A budget of almost €25 bn has been earmarked to deal with nitrogen emissions across all sectors. In farming, this includes the compulsory purchase of farms near Natura 2000 areas, production cuts for others and rapid adoption of mitigation strategies.

The government policy was not just focused on emissions reduction, but also water quality challenges.

Lessons from the Dutch experience

The scale of the environmental challenges facing farmers and the Dutch government is far greater than that of Ireland. However, there are lessons to heed from their experience. Reducing livestock production in the Netherlands may not have been avoided.

However, it’s reasonable to question if earlier, more assertive policy action would have yielded greater environmental results and better safeguarded farmers in the long term.

Is it naive to think continued economic growth is compatible with the green transition?

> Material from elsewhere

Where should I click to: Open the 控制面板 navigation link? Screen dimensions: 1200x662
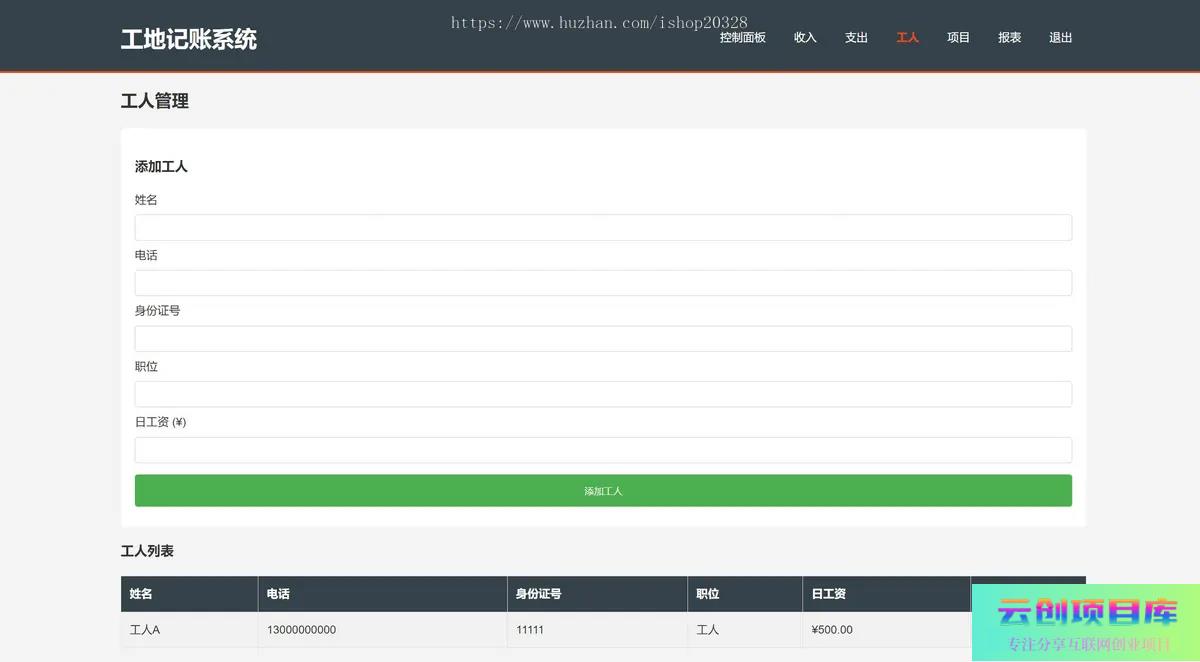tap(742, 38)
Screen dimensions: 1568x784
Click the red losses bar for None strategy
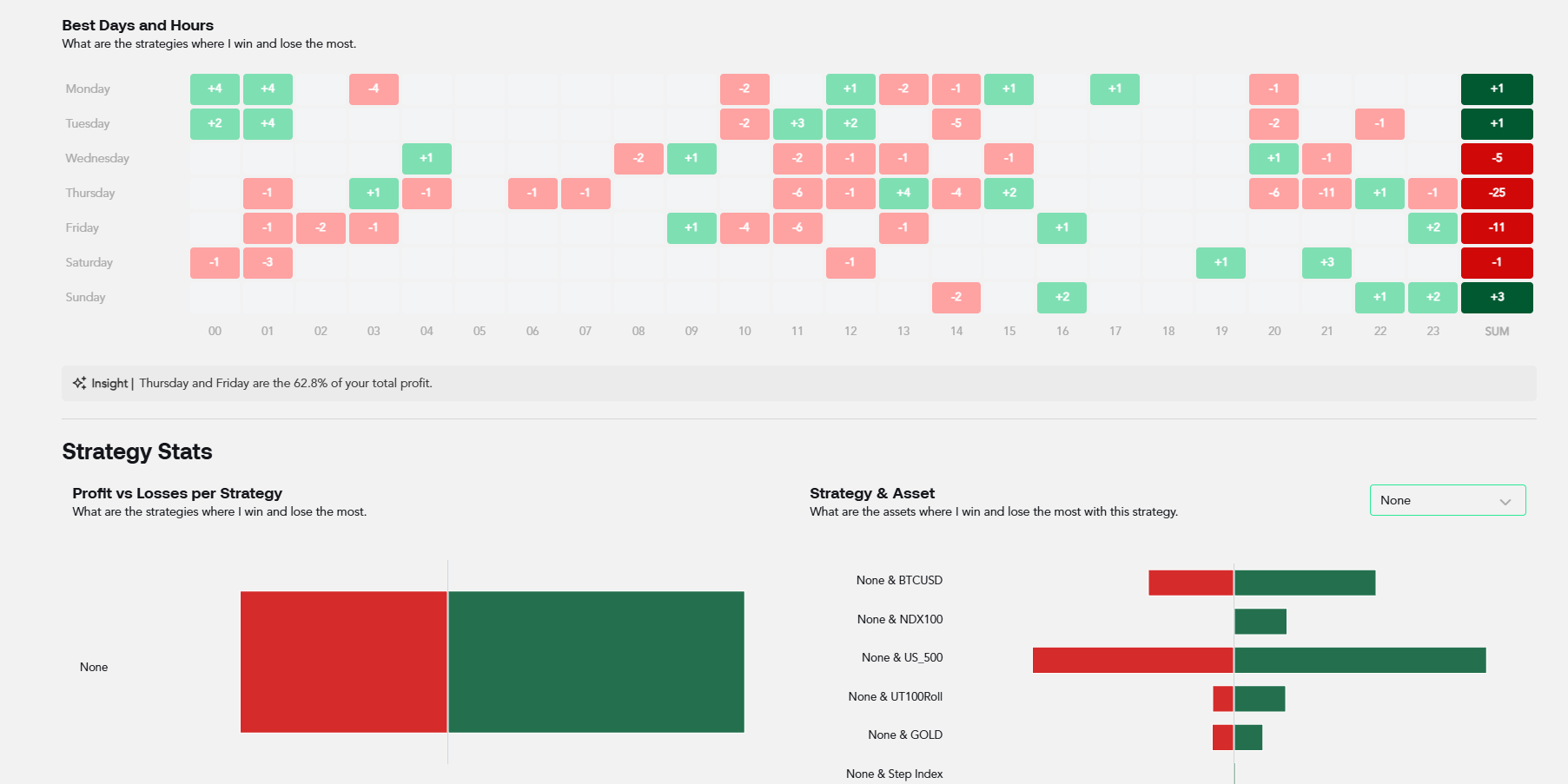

The Dutch experience indicates that addressing their significant environmental challenges and continued production growth proved incompatible. Should this be a concern for the dairy sector in Ireland?

As expansion of cow numbers and production continues as emissions and environmental challenges are being addressed, it is reasonable to consider if each additional cow ultimately increases the risk to the existing herd in the long run.

Have farmers confidence their actions will stand the test of time?

The Dutch experience indicates that farmers need absolute confidence that the measures and decisions they are undertaking today, for example in relation to nitrates, in the fullness of time will be the correct measures and meet the approval of both the Department of Agriculture and the Environmental Protection Agency.

Have the “what ifs” been sufficiently and openly debated?

The Dutch experience also suggests that a much more honest and robust discussion is needed about the implications of not meeting legally binding targets set in either national or EU legislation.

Farmers, processors and industry partners should have an understanding of the impact of not reaching binding targets and possible subsequent government / policy actions. In that way individuals and businesses can make better informed decisions and manage their own risk.

Could future legal challenges lead to drastic action?

The extent of national and European environmental legislation means that environmental NGOs, with access to sufficient resources, may take legal action to force the Government to adhere to the law. This type of action has already begun in Ireland. Should such an action be successful it could result in crude and drastic measures being employed to deal with environmental challenges.

Many challenging unanswered questions remain for Irish farming in the green transition. Key among them is the extent to which production, in particular in the dairy sector, can grow in parallel with the green transition. It’s a difficult and unpalatable discussion. However, pushing the can down the road, for political or other reasons, may increase the risk for individual farm families in the long run. This could result in much more crude action been forced upon the sector in the future which would serve nobody’s interests.

The publication of last week’s report on climate change by the UN, heralded as a “final warning”, called for accelerated action. Such a move would place more, not less pressure, on society and businesses. A frank and honest debate on the “what ifs” would empower farmers and industry to make the best-informed decisions. Strong leadership across the sector which is robustly challenging as well as cheerleading is critical. Comforting words and false hope at this time may prove to be hugely irresponsible in the future.